Thomas Down td2@sanger.ac.uk
Tue, 18 Sep 2001 20:52:51 +0100


On Tue, Sep 18, 2001 at 03:12:20PM -0400, Michael L. Heuer wrote:
> 
> On Tue, 18 Sep 2001, Christopher Pickslay wrote:
> 
> > All of the StAXContentHandlerBase implementations appear to share this
> > problem. They each contain a StringBuffer field that is initialized along
> > with the class, rather than in startElement(). So not only will they cause
> > this behavior with sequential elements, but it means a
> > StAXContentHandlerBase instance cannot be re-used.

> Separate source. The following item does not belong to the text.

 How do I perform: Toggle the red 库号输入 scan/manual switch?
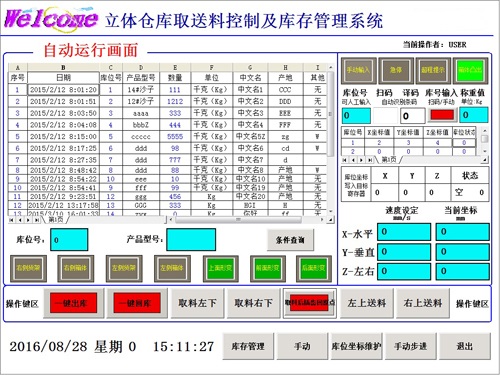[442, 115]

I'd recommend
> > initializing the StringBuffer in startElement(), as that would be the
> > expected behavior.
> 
> is it better to re-initialize the StringBuffer, or call
> sb.delete(0,sb.length()) after calling setXValue(String)?
> 
> I don't have a good profiling tool, so I'm just guessing here...

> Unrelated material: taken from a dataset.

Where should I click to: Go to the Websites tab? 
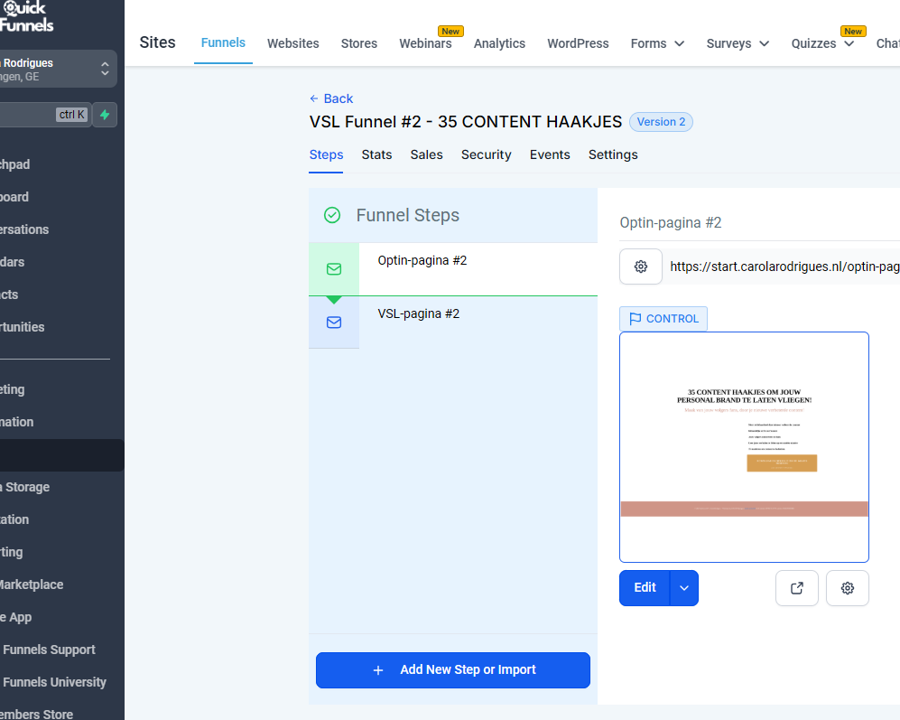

I'd presume that sb.setLength(0) is fastest.  But I doubt there's
much difference really...

> > As to how to treat child elements, I'd recommend having
> > StringElementHandlerBase throw an exception (as it currently does). But it
> > would be a good idea to add a MixedElementHandlerBase class which allows
> > for the retrieval of character data and allows the implementor to handle
> > delegation for child elements.
> 
> I like this idea.
> 
> If you're dealing with an xml document that has been validated against a
> DTD or a schema, you shouldn't need the mixed implementation, but it
> seems like it'd be nice to have.

Both DTDs and Schemas do have a mixed content model.  This is
how <span class="foo">blah<span class="bar">blah</span>blah</span>
is legal (and validatable!) [X]HTML.

I tend to feel mixed models are usually a bad idea in data-oriented
XML (that's why I never thought about them when I was writing
StringElementHAndlerBase), but they are allowed.

   Thomas.